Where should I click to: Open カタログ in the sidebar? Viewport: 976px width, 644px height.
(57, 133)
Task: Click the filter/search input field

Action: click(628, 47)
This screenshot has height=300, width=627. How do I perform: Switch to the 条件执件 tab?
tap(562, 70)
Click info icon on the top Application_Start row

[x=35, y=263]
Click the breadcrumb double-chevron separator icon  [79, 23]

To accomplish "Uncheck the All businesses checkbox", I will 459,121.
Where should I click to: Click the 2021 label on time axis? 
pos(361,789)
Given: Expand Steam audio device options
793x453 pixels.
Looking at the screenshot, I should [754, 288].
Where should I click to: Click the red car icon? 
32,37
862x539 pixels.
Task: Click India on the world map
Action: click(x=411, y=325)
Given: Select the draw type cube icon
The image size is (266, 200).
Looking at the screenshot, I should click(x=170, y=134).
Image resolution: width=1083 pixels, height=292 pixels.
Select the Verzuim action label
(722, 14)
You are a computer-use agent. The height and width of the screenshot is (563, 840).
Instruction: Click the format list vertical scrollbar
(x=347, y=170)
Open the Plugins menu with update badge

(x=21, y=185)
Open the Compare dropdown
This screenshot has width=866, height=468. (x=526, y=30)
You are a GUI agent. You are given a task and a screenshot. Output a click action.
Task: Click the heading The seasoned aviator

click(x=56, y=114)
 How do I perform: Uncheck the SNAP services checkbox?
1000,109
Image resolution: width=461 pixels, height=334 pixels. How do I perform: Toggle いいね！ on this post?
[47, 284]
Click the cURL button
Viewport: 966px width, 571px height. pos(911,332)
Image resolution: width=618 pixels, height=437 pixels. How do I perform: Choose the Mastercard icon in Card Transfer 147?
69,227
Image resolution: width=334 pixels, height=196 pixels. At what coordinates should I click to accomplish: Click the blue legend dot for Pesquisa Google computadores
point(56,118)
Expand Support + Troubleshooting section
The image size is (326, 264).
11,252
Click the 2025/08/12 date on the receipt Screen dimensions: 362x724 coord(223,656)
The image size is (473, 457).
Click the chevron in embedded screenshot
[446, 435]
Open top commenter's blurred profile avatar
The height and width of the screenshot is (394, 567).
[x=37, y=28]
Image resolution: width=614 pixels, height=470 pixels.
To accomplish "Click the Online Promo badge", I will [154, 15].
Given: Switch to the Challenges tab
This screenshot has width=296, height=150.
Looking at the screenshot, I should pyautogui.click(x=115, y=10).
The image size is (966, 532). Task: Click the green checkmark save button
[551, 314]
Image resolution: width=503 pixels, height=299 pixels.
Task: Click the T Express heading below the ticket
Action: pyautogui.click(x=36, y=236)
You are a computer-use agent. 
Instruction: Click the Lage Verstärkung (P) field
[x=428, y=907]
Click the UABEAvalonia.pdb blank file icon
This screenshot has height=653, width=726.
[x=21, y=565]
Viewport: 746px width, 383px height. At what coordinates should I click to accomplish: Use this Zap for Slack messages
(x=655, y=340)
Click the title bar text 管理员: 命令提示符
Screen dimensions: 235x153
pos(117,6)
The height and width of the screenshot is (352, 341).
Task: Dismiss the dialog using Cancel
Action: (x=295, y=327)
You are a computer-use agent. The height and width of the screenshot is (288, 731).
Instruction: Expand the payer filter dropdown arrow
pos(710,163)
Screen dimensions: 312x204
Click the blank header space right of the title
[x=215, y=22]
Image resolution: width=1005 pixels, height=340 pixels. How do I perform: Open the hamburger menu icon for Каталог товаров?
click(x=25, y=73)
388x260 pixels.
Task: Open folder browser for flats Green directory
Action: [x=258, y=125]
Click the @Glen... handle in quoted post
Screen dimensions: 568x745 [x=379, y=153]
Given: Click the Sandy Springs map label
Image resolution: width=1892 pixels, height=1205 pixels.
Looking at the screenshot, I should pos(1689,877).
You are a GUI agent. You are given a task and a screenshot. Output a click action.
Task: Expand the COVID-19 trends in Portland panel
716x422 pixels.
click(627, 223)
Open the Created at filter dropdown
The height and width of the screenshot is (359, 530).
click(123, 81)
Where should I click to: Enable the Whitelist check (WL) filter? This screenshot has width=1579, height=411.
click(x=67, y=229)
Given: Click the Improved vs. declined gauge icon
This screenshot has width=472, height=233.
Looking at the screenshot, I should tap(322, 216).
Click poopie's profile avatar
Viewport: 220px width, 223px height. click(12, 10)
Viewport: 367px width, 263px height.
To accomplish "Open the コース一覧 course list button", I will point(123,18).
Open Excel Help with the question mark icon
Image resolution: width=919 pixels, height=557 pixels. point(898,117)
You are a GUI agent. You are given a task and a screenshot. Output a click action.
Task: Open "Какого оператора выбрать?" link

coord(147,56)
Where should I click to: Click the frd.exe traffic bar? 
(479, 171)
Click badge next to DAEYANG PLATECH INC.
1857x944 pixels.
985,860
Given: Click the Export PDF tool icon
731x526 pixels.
***
Restate the listing word for word.

Where should I click to: Open カタログ in the sidebar? Viewport: 976px width, 644px height.
(57, 133)
Task: Click the filter/search input field

Action: click(628, 47)
This screenshot has height=300, width=627. How do I perform: Switch to the 条件执件 tab?
tap(562, 70)
Click info icon on the top Application_Start row

[x=35, y=263]
Click the breadcrumb double-chevron separator icon  [79, 23]

To accomplish "Uncheck the All businesses checkbox", I will 459,121.
Where should I click to: Click the 2021 label on time axis? 
pos(361,789)
Given: Expand Steam audio device options
793x453 pixels.
Looking at the screenshot, I should [754, 288].
Where should I click to: Click the red car icon? 
32,37
862x539 pixels.
Task: Click India on the world map
Action: click(x=411, y=325)
Given: Select the draw type cube icon
The image size is (266, 200).
Looking at the screenshot, I should click(x=170, y=134).
Image resolution: width=1083 pixels, height=292 pixels.
Select the Verzuim action label
(722, 14)
You are a computer-use agent. The height and width of the screenshot is (563, 840).
Instruction: Click the format list vertical scrollbar
(x=347, y=170)
Open the Plugins menu with update badge

(x=21, y=185)
Open the Compare dropdown
This screenshot has width=866, height=468. (x=526, y=30)
You are a GUI agent. You are given a task and a screenshot. Output a click action.
Task: Click the heading The seasoned aviator

click(x=56, y=114)
 How do I perform: Uncheck the SNAP services checkbox?
1000,109
Image resolution: width=461 pixels, height=334 pixels. How do I perform: Toggle いいね！ on this post?
[47, 284]
Click the cURL button
Viewport: 966px width, 571px height. pos(911,332)
Image resolution: width=618 pixels, height=437 pixels. How do I perform: Choose the Mastercard icon in Card Transfer 147?
69,227
Image resolution: width=334 pixels, height=196 pixels. At what coordinates should I click to accomplish: Click the blue legend dot for Pesquisa Google computadores
point(56,118)
Expand Support + Troubleshooting section
The image size is (326, 264).
11,252
Click the 2025/08/12 date on the receipt Screen dimensions: 362x724 coord(223,656)
The image size is (473, 457).
Click the chevron in embedded screenshot
[446, 435]
Open top commenter's blurred profile avatar
The height and width of the screenshot is (394, 567).
[x=37, y=28]
Image resolution: width=614 pixels, height=470 pixels.
To accomplish "Click the Online Promo badge", I will [154, 15].
Given: Switch to the Challenges tab
This screenshot has width=296, height=150.
Looking at the screenshot, I should pyautogui.click(x=115, y=10).
The image size is (966, 532). Task: Click the green checkmark save button
[551, 314]
Image resolution: width=503 pixels, height=299 pixels.
Task: Click the T Express heading below the ticket
Action: pyautogui.click(x=36, y=236)
You are a computer-use agent. 
Instruction: Click the Lage Verstärkung (P) field
[x=428, y=907]
Click the UABEAvalonia.pdb blank file icon
This screenshot has height=653, width=726.
[x=21, y=565]
Viewport: 746px width, 383px height. At what coordinates should I click to accomplish: Use this Zap for Slack messages
(x=655, y=340)
Click the title bar text 管理员: 命令提示符
Screen dimensions: 235x153
pos(117,6)
The height and width of the screenshot is (352, 341).
Task: Dismiss the dialog using Cancel
Action: (x=295, y=327)
You are a computer-use agent. The height and width of the screenshot is (288, 731).
Instruction: Expand the payer filter dropdown arrow
pos(710,163)
Screen dimensions: 312x204
Click the blank header space right of the title
[x=215, y=22]
Image resolution: width=1005 pixels, height=340 pixels. How do I perform: Open the hamburger menu icon for Каталог товаров?
click(x=25, y=73)
388x260 pixels.
Task: Open folder browser for flats Green directory
Action: [x=258, y=125]
Click the @Glen... handle in quoted post
Screen dimensions: 568x745 [x=379, y=153]
Given: Click the Sandy Springs map label
Image resolution: width=1892 pixels, height=1205 pixels.
Looking at the screenshot, I should pos(1689,877).
You are a GUI agent. You are given a task and a screenshot. Output a click action.
Task: Expand the COVID-19 trends in Portland panel
716x422 pixels.
click(627, 223)
Open the Created at filter dropdown
The height and width of the screenshot is (359, 530).
click(123, 81)
Where should I click to: Enable the Whitelist check (WL) filter? This screenshot has width=1579, height=411.
click(x=67, y=229)
Given: Click the Improved vs. declined gauge icon
This screenshot has width=472, height=233.
Looking at the screenshot, I should tap(322, 216).
Click poopie's profile avatar
Viewport: 220px width, 223px height. click(12, 10)
Viewport: 367px width, 263px height.
To accomplish "Open the コース一覧 course list button", I will point(123,18).
Open Excel Help with the question mark icon
Image resolution: width=919 pixels, height=557 pixels. point(898,117)
You are a GUI agent. You are given a task and a screenshot. Output a click action.
Task: Open "Какого оператора выбрать?" link

coord(147,56)
Where should I click to: Click the frd.exe traffic bar? 
(479, 171)
Click badge next to DAEYANG PLATECH INC.
1857x944 pixels.
985,860
Given: Click the Export PDF tool icon
731x526 pixels.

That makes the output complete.